DERAEDT, Lettres, vol.10 , p. 370

26 dec 1874 Nice CHABERT Louise

Avalanche de compliments : j’ai déclaré que j’étais une grosse bête – L’alumnat, quel beau parterre à cultiver! – Vous pouvez être une puissante ouvrière de cette floraison d’âmes.

Informations générales
  • DR10_370
  • 5174
  • DERAEDT, Lettres, vol.10 , p. 370
  • Orig.ms. ACR, AM 343; D'A., T.D.38, n.40, pp.55-57.
Informations détaillées
  • 1 ALUMNATS
    1 ECONOMIES
    1 ENFANTEMENT DES AMES
    1 ORDINATIONS
    1 VIE DE PRIERE
    1 VOCATION SACERDOTALE
    2 JEAN, SAINT
  • A MADEMOISELLE LOUISE CHABERT
  • CHABERT Louise
  • Nice, 26 décembre [18]74.
  • 26 dec 1874
  • Nice
La lettre

J’attendais avant ma fête quelques lignes de vous, ma bien chère enfant. Elles me sont arrivées hier seulement, et, voyez-vous, j’ai été un peu fâché de ce qu’elles se trouvaient confondues avec 40 ou 50 lettres, qui tombaient comme une avalanche d’affection, bien bonne sans doute, mais qui comme les avalanches suffoquent par leur poids. J’eusse voulu la liberté de savourer un peu vos bons souhaits. Bast! Des compliments par ci, des vers par là, la poésie, la prose, tout y était. On me parle de mes travaux, de mes mérites, de mes vertus, de mes qualités, de mes années, de ma quarantaine, de ma cinquantaine, de ce que j’ai fait, de ce que je fais, de ce que je ferai. Ouf!!! Ah! bien, oui. Mais si on me laissait tranquille sur ce chapitre? Ce soir encore, j’ai eu un compliment sur tout ce que je valais. Je n’y ai plus tenu et je leur ai déclaré que j’étais une grosse bête. Ça les a étonnés, ces pauvres enfants de l’alumnat, mais c’est ainsi.

Je suis tout fier qu’ils soient quinze et je dis à tout le monde qu’ils seront bientôt dix-neuf. Voyez-vous, Louise, quel beau parterre à cultiver, quelles fleurs et quels fruits à cueillir! Et vous pouvez être une des ouvrières bien cachées, mais bien puissantes de cette floraison des âmes; vous pouvez en demander à Notre-Seigneur; vous pouvez prier, vous immoler pour elles. Ah! que de bien à faire, si vous le voulez fortement! Certes, je veux être votre second ange gardien, vous le savez; mais quand serez-vous le séraphin qui purifiera les lèvres de ces futurs petits apôtres?
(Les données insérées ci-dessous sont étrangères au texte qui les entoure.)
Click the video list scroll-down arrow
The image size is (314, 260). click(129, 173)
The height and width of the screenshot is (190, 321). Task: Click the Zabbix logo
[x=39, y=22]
Quelles flammes ne doivent pas jaillir de ce petit coeur, comme vous l’appelez, et que ne devez-vous pas solliciter de Notre-Seigneur?

Voilà aujourd’hui quarante ans que je suis prêtre. Quand pourrai-je présenter à Notre-Seigneur de bons prêtres, mes fils réellement enfantés par mon zèle? Aidez-moi dans ce travail. Soyez la petite mère d’âmes sacerdotales, qui seront un jour dans l’étonnement de tant devoir à une petite personne qu’elles ne connaissaient pas et qui leur a mérité leur correspondance généreuse à la plus belle des vocations. Notre-Seigneur vous fait déjà une grande grâce de vous inviter à pareil travail et de vous en faire comprendre toute la beauté.

J’ai déjà prié pour vous; mais demain, jour de Saint-Jean, je demanderai pour vous le don d’une prière très maternellement féconde, parce qu’elle ira se raviver, comme le disciple bien aimé, sur le coeur de notre divin Maître. C’est vous dire que je compte absolument sur vous pour l’expansion des alumnats, autant qu’on peut compter sur la prière d’une vierge, épouse de Notre-Seigneur.

Adieu, ma fille. Je vous bénis du fond de l’âme.

E.D’ALZON.

C’est par économie que je vous charge de ces deux lettres, je n’ai plus de timbres-poste. J’en dépense fabuleusement.